THE BLOG
01/08/2015 08:50 pm ET Updated Mar 10, 2015

No Pain, No Gain: Losing the Weight of One-Sided Friendships In 2015

Fabrice LEROUGE via Getty Images

With the start of a new year comes a long list of resolutions that we plan to uphold in order to better ourselves. Eat less carbs. Drink less soda. Exercise at least five days a week. All are admirable goals, but the reason many of these New Year's promises never last more than a month is that they often contain unattainable objectives or activities that make us miserable.

Our top resolution for the New Year should be to live a happier life. One way we can do this is by cutting out people from our lives that don't bring the sort of joy that they used to, or people that never brought us any sort of joy to begin with. As harsh as this may seem, the best way to bring some more pep to our lives is to surround ourselves with people who make us better and not.

People who post long Facebook statuses about politics, religion, and any other controversial topic.

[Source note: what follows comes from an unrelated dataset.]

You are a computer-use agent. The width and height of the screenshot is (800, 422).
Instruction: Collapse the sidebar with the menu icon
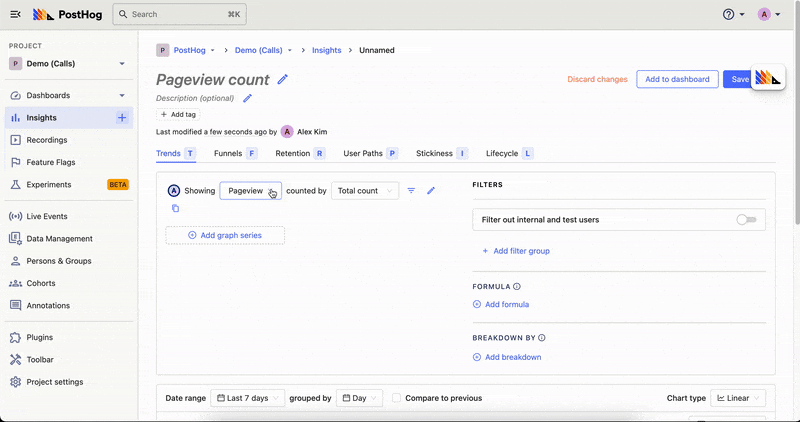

Yes, the First Amendment allows you the freedom to say virtually whatever you want, through whichever medium you want to say it. However, we don't really care to know who you plan on voting for in the next midterm election or how you disagree with the Catholic Church. Please keep these kinds of opinions to yourself, or we'll be forced to unfriend you, permanently.

People on Twitter who complain about their fairly fortunate lifestyle.

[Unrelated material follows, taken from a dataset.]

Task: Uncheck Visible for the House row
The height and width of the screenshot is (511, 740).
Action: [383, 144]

We're sick of hearing you complain about the boyfriend you don't have or how you only got two Michael Kors handbags for Christmas instead of three. Follow any news outlet on Twitter and you'll see truly how many people around this country and globe are suffering. Your need to tweet about your Starbucks cravings will seem nominal. Also, your need to constantly post about yourself shows that you could really care less about the rest of us. What's a friendship if it's not a two-way street?

Friends who don't reach out, then act rude when you stop trying.

College is a huge transition for all of us. We don't realize how quickly we lose touch with old high school friends or even someone that we met a semester ago. It takes a lot of effort to uphold a friendship, but if it's just one person sweating to make fun plans or send a cute care package, it's just not worth it. Saying, "we should catch up sometime," or "let me know when you're free," doesn't mean anything unless you act on it. Make it a point to be friends with people who care as much about the relationship as you do.

Friends who don't support you or even think to ask about your needs.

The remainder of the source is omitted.